Russians discover layers under the earth’s crust in which diamonds grow

Scientists at the Russian Institute of Geochemistry and Analytical Chemistry named after Vernadsky tried to find out how the layers of the Earth’s mantle, in which diamonds grow, arose.

Scientists conducted experiments at a pressure of 6 gigapascals, which is equivalent to a depth of 200 kilometers underground, where most of the diamonds were formed.

It is noteworthy that most of the diamonds were formed at a depth of 150-200 km at pressures of 5-7 GPa. At this pressure, diamond crystallization requires catalysts to help turn carbon into diamond. Synthetic diamonds are grown industrially by placing carbon in molten iron, nickel, cobalt or manganese.

In the 1990s, it was believed that diamonds also grow in nature by melting the metal. More recently, some crystals (at depths of more than 670 km) have been found to contain metallic inclusions. Meanwhile, most diamonds contain other inclusions, the composition of which varies from potassium aluminosilicate to alkali-carbonate and hydrochloric (chloride).

And the press service of the institute quotes an employee of the Laboratory of Chemistry of the Earth and the Earth’s Mantle, Dr. Anton Shatsky, said: “We came to the conclusion that the crystallization of most natural diamonds occurred as a result of melting, and its material was continental sediments, carbonates and sea salts that sank into the mantle Earth as a result of subduction of oceanic plates.

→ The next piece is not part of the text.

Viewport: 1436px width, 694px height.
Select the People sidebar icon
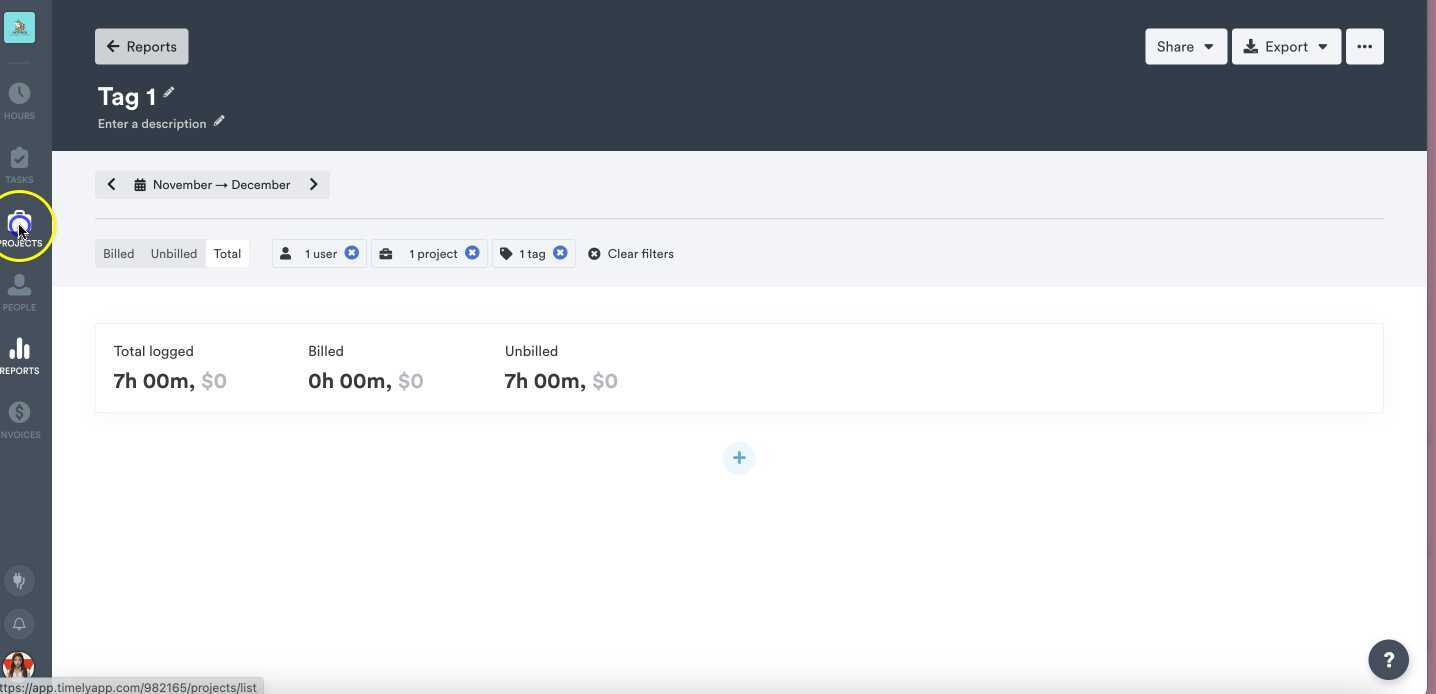tap(19, 290)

Scientists have previously shown that melts of aluminosilicate and potassium carbonate do not mix with each other (like oil and water), but are formed as a result of the partial dissolution of sediments that have descended from the continents from the oceanic plates into the oceans and oceans. Mantle of the Earth.

Sediments and melts formed as a result of heating and melting are enriched in varying degrees with sea salt (chlorides). In his study, Schatsky reported that scientists have experimentally shown that salt melts are low-temperature precursors or derivatives of carbonate solubility. Their experiments show that salt melts can be formed during the reduction melting of chlorine-containing carbonates with metallic iron. As a result, free carbon is released from the carbonate and diamond crystallizes.